Untuk sistem senjata, konsorsium MALE Kombatan telah memilih Tubitak SAGE - lembaga riset Turki dalam Pertahanan sebagai mitranya. Tubitak Sage menawarkan rudal Air-to-Ground yang sedang dalam pengembangan akhir dengan menggunakan fitur modular, dimana sensor dan warhead dapat diganti-ganti dengan misi, artinya untuk misi tertentu tidak perlu ada satu jenis rudal yang spesifik.
Rudal yang dihasilkan dalam kerjasama ini mempunyai prospek untuk dipakai pada pesawat tempur berawak yang dimiliki oleh TNI AU (F-16, Sukhoi).

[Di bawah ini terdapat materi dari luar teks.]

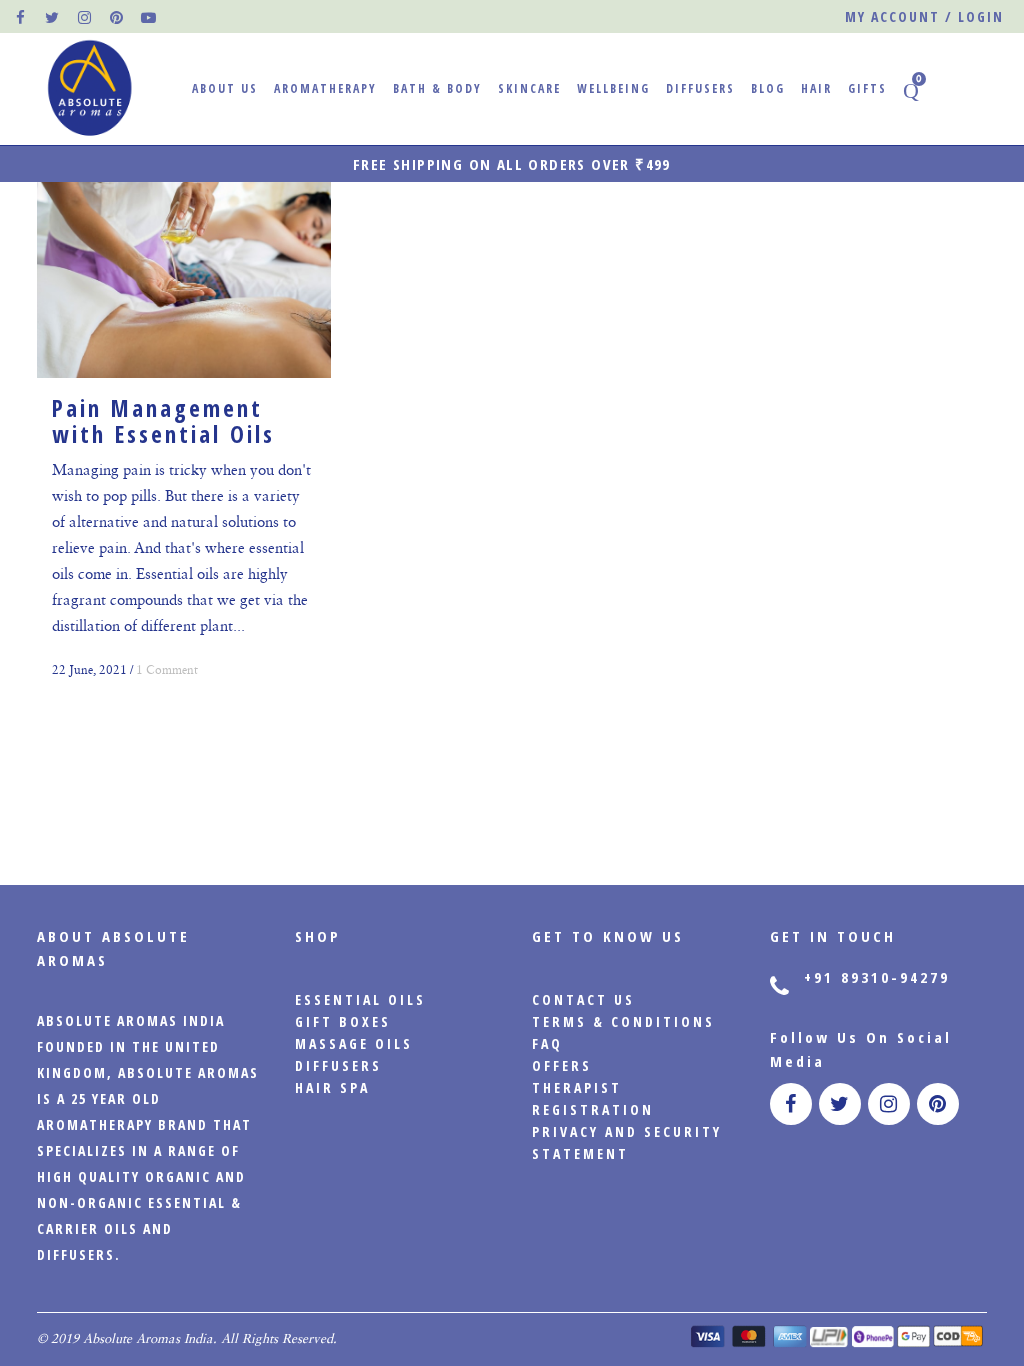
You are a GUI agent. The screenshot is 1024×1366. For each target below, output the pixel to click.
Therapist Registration (593, 1098)
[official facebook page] (21, 17)
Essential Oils (360, 999)
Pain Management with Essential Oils (163, 421)
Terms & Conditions (623, 1021)
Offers (562, 1065)
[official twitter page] (53, 17)
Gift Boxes (343, 1021)
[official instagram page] (85, 17)
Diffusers (338, 1065)
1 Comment (167, 670)
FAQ (547, 1043)
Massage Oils (354, 1043)
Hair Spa (332, 1087)
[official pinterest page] (117, 17)
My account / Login (924, 16)
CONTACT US (583, 999)
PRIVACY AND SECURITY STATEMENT (627, 1142)
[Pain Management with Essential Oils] (184, 280)
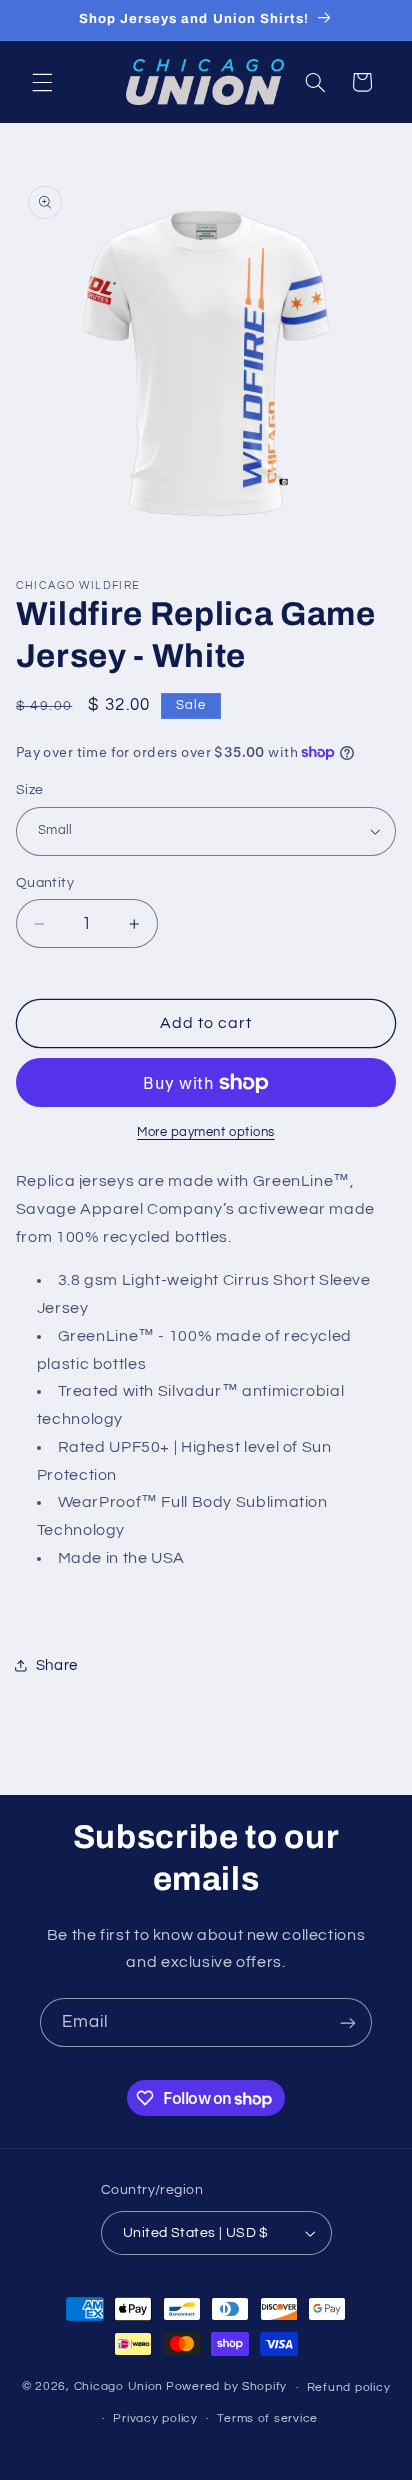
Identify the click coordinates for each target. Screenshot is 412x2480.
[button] (42, 82)
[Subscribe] (348, 2022)
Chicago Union (119, 2387)
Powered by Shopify (226, 2387)
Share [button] (57, 1665)
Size (30, 790)
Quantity (45, 883)
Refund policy (349, 2387)
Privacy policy (155, 2418)
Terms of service (267, 2418)
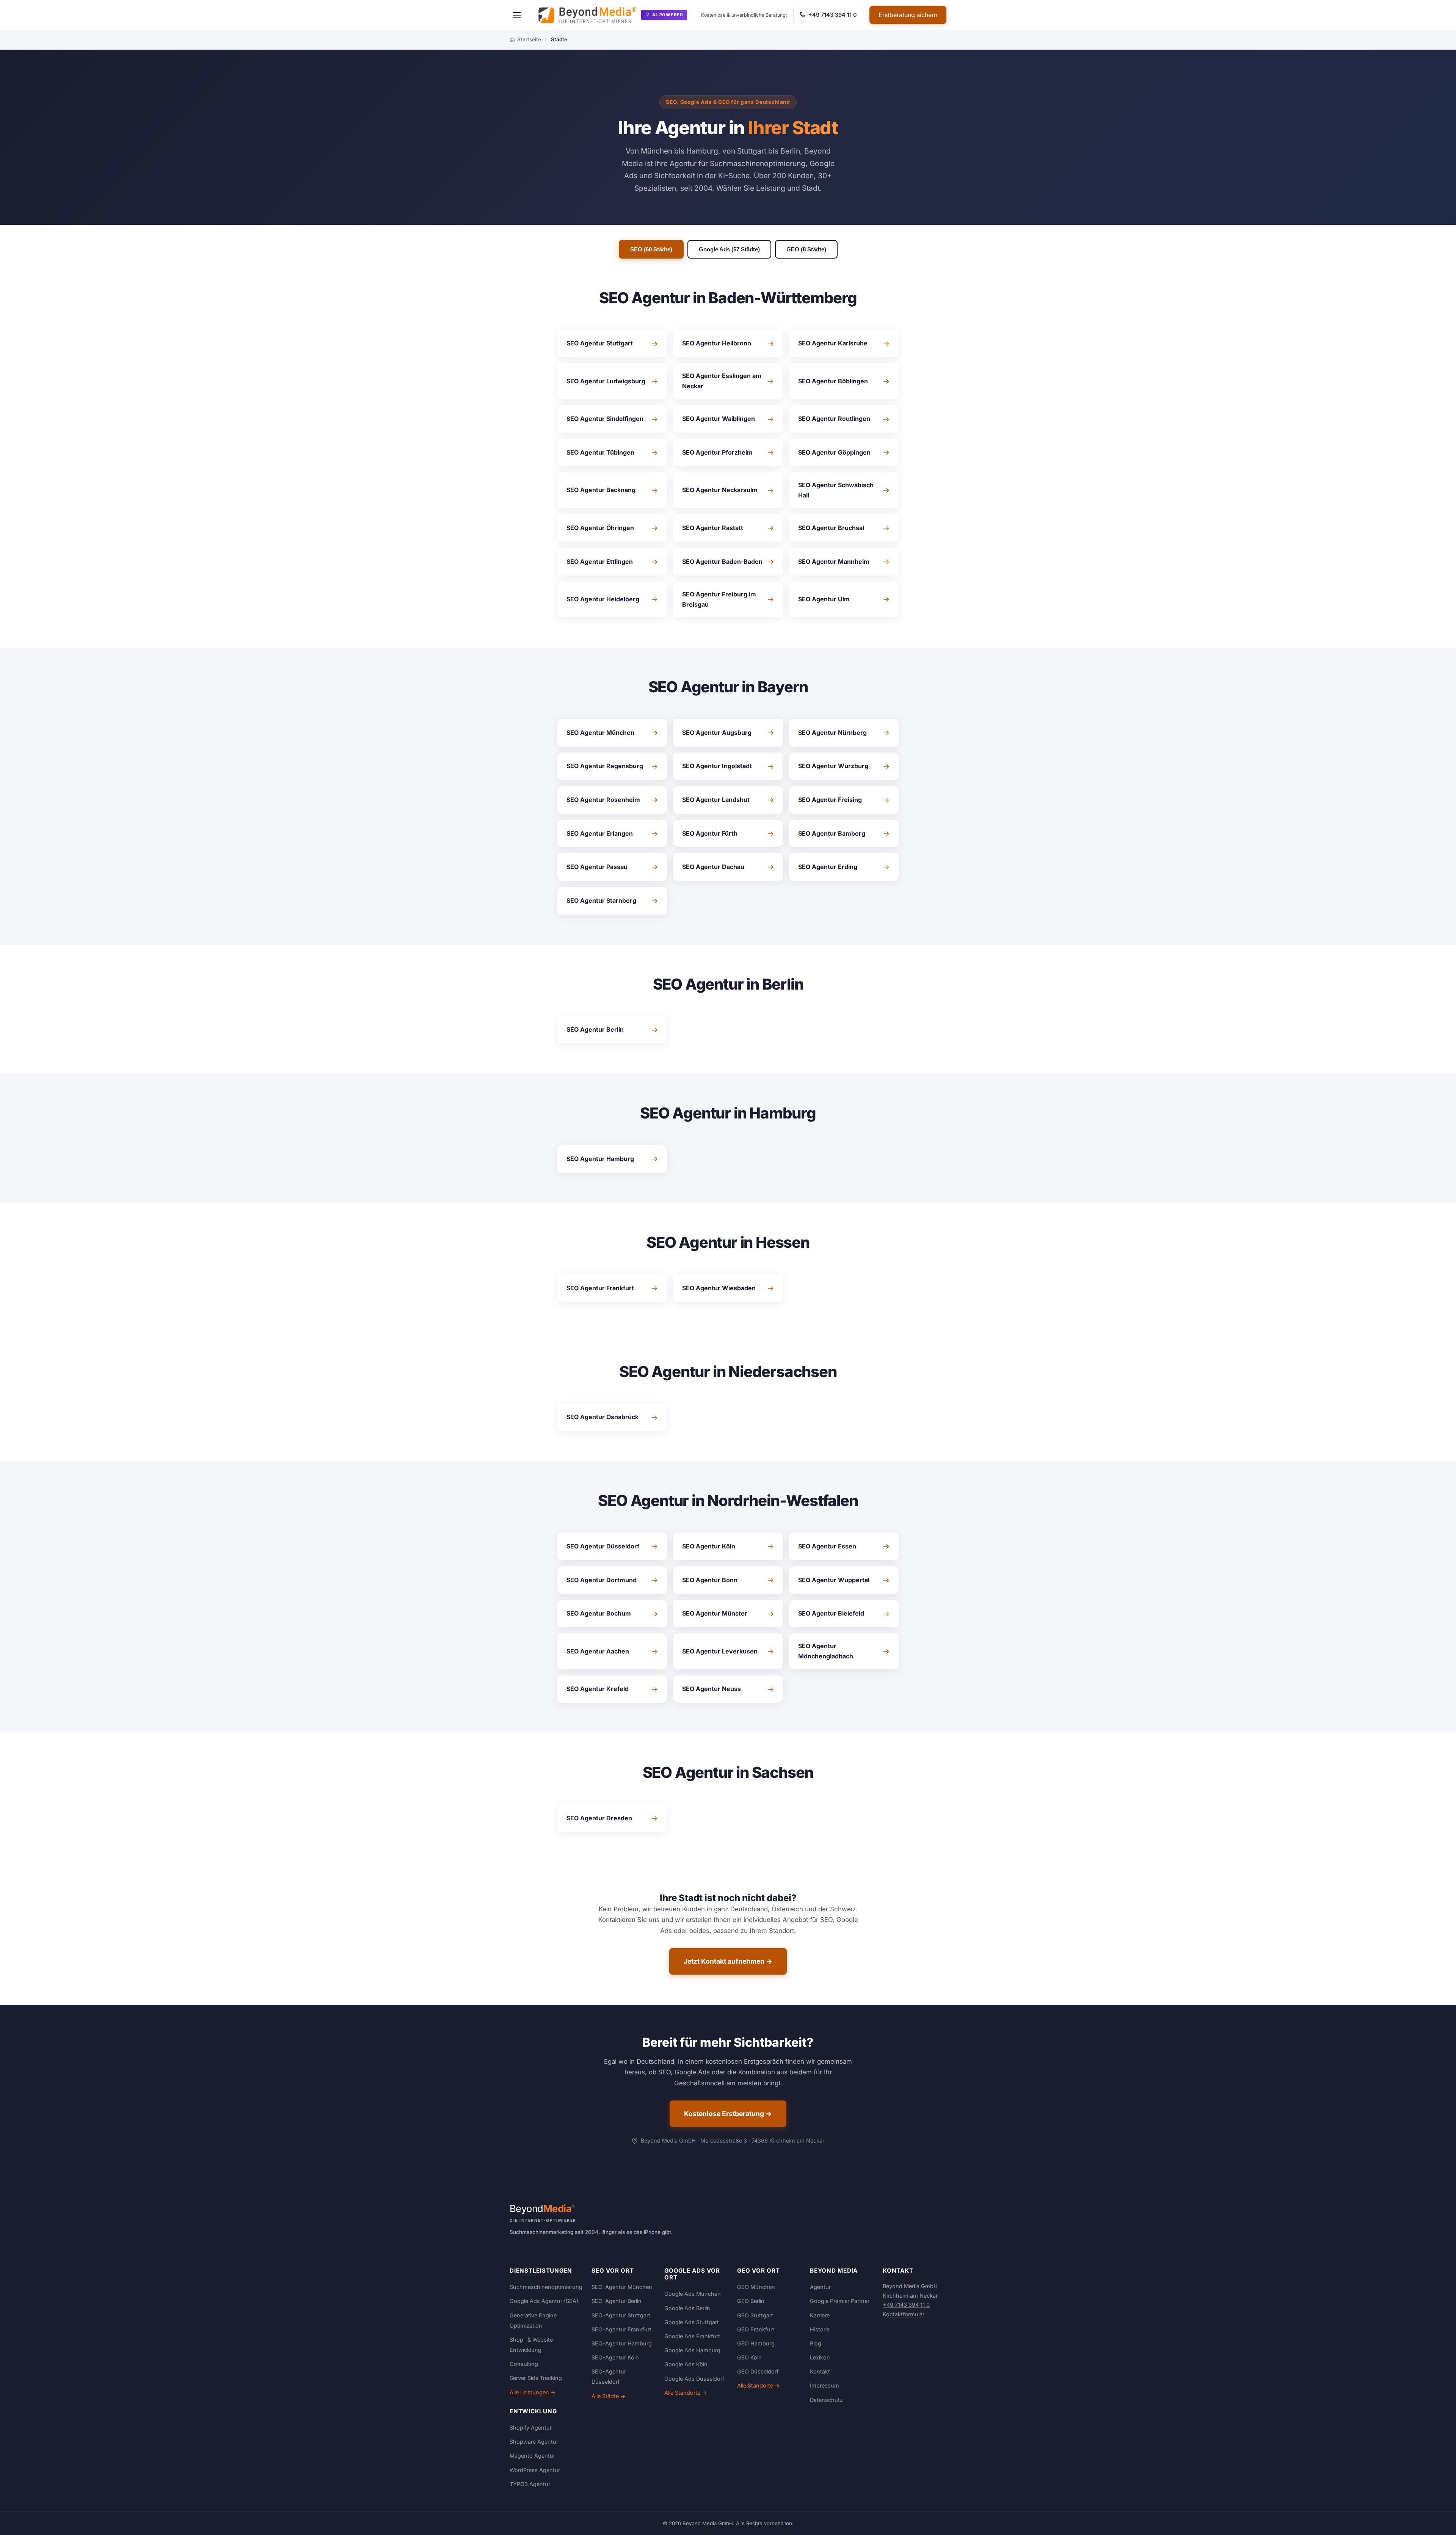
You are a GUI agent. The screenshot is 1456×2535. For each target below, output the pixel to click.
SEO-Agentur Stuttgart (621, 2315)
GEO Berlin (750, 2301)
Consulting (524, 2364)
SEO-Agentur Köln (615, 2357)
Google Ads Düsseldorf (694, 2378)
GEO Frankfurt (755, 2329)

Mitra industri (PT DI, LEN) juga dapat melakukan proses perakitan dan pengujian Rudal tersebut di Indonesia, bahkan beberapa komponen memungkinkan untuk diproduksi didalam negeri.
Peserta webinar berharap bahwa penataan organisasi BRIN dapat segera tuntas dan anggaran untuk proyek ini dapat diurus sehingga skedul pengembangan drone MALE kombatan dapat berjalan lagi hingga menghasilkan produk yang telah tersertifikasi.